Vorgestern kam der Medikus hier aus der Stadt hinaus zum Amtmanne und fand mich auf der Erde unter Lottens Kindern, wie einige auf mir herumkrabelten, andere mich nekten und wie ich sie küzzelte, und ein grosses Geschrey mit ihnen verführte. Der Doktor, der eine sehr dogmatische [49] Dratpuppe ist, und im Diskurs seine Manschetten in Falten legt, und den Kräusel bis zum Nabel herauszupft, fand dieses unter der Würde eines gescheuten Menschen, das merkte ich an seiner Nase. Ich lies mich aber in nichts stören, lies ihn sehr vernünftige Sachen abhandeln, und baute den Kindern ihre Kartenhäuser wieder, die sie zerschlagen hatten. Auch gieng er darauf in der Stadt herum und beklagte: des Amtmanns Kinder wären schon ungezogen genug, der Werther verdürbe sie nun völlig.
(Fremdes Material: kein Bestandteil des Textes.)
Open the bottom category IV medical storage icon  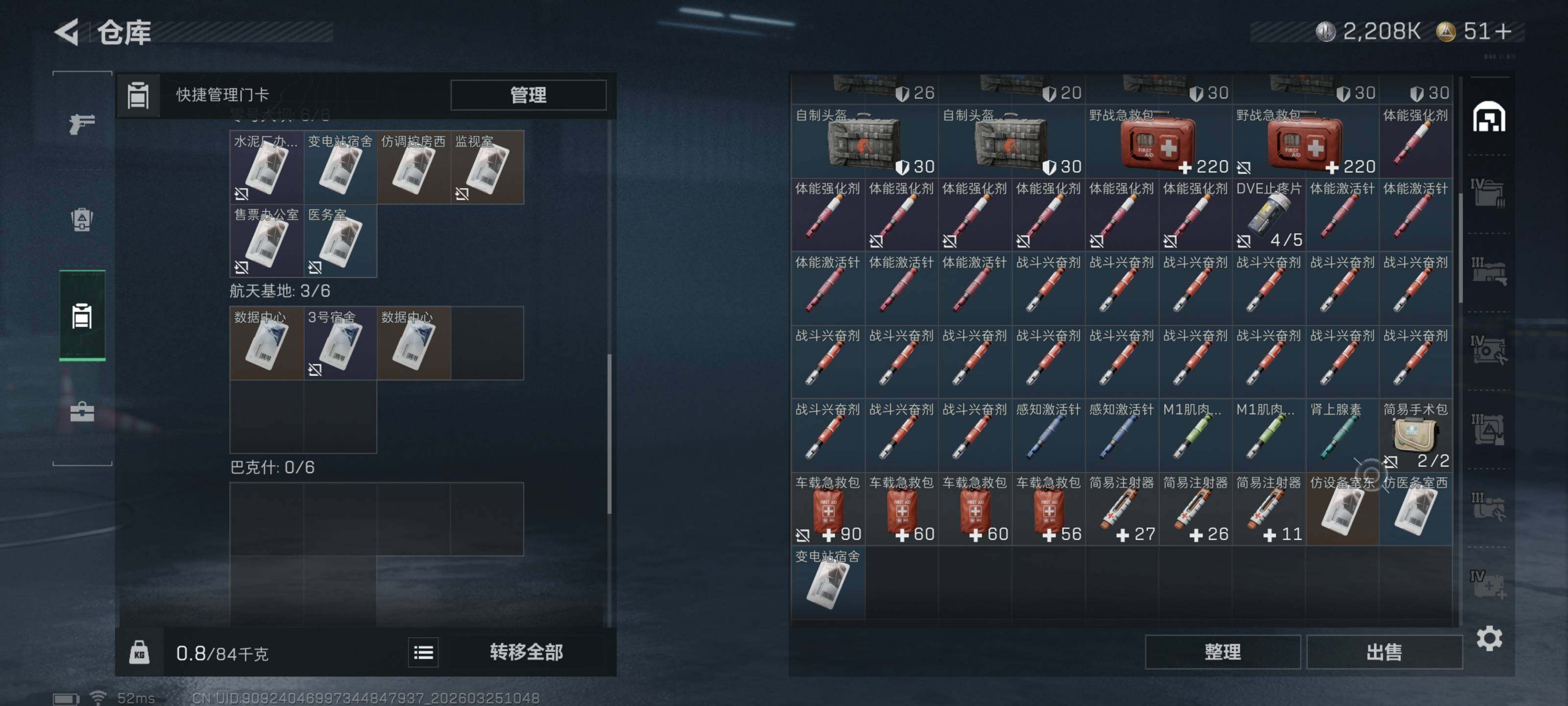click(x=1488, y=585)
Ja, lieber Wilhelm, meinem Herzen sind die Kinder am nächsten auf der Erde. Wenn ich so zusehe und in dem kleinen Dinge die Keime aller Tugenden, aller Kräfte sehe, die sie einmal so nöthig brauchen werden, wenn ich in dem Eigensinne, alle die künftige Standhaftigkeit und Festigkeit des Charakters, in dem Muthwillen, allen künftigen guten Humor und die Leichtigkeit, über alle die Gefahren der Welt hinzuschlüpfen, erblikke, alles so unverdorben, so ganz! Immer, immer wiederhol ich die goldnen Worte des Lehrers der Menschen: wenn ihr nicht werdet wie eines von diesen! Und [50] nun, mein Bester, sie, die unsers gleichen sind, die wir als unsere Muster ansehen sollten; behandeln wir als Unterthanen. Sie sollen keinen Willen haben! – Haben wir denn keinen? und wo liegt das Vorrecht? – Weil wir älter sind und gescheuter? – Guter Gott von deinem Himmel, alte Kinder siehst du, und junge Kinder und nichts weiter, und an welchen du mehr Freude hast, das hat dein Sohn schon lange verkündigt. Aber sie glauben an ihn und hören ihn nicht, das ist auch was alt's, und bilden ihre Kinder nach sich und – Adieu, Wilhelm, ich mag darüber nicht weiter radotiren.